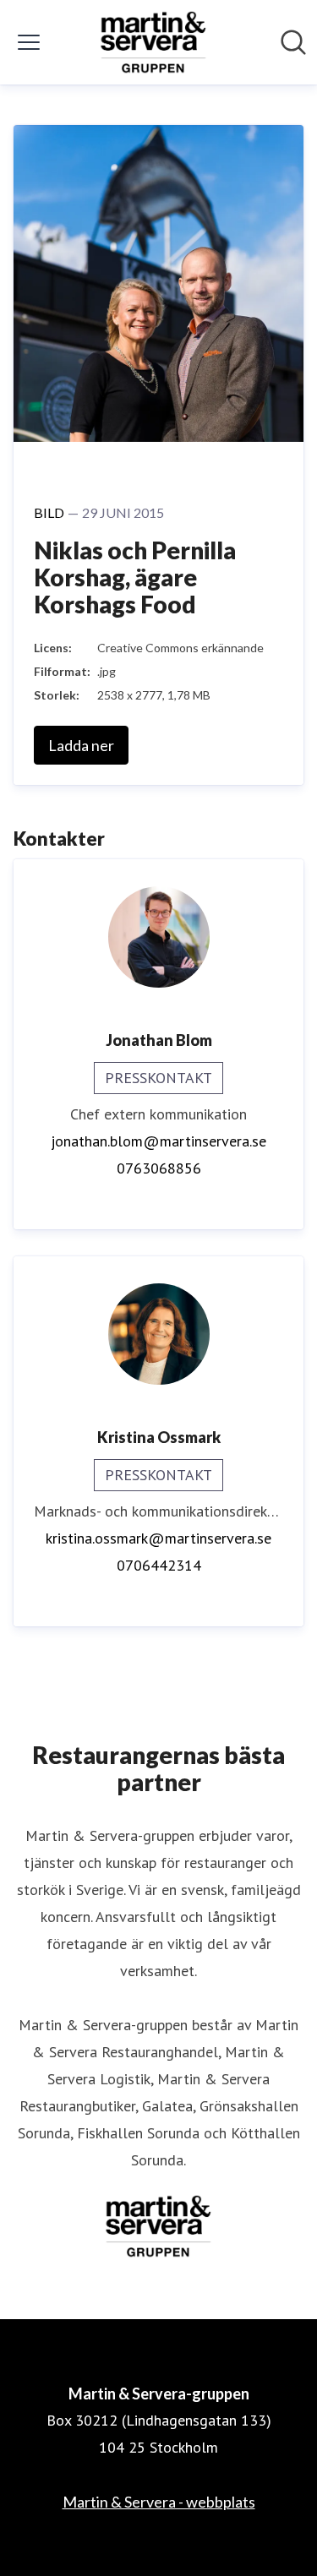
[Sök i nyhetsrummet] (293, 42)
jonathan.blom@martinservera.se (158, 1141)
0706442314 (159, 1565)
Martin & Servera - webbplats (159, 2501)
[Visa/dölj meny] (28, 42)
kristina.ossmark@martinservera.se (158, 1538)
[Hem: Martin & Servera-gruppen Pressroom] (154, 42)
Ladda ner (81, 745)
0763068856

* * *

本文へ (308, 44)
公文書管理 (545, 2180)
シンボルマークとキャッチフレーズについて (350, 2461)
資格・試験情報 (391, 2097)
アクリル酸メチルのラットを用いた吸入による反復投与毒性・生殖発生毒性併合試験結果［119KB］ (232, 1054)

What to work on -> Keep only those lines of the records that hold "martinservera", and return them.

Task result ->
jonathan.blom@martinservera.se (158, 1141)
kristina.ossmark@martinservera.se (158, 1538)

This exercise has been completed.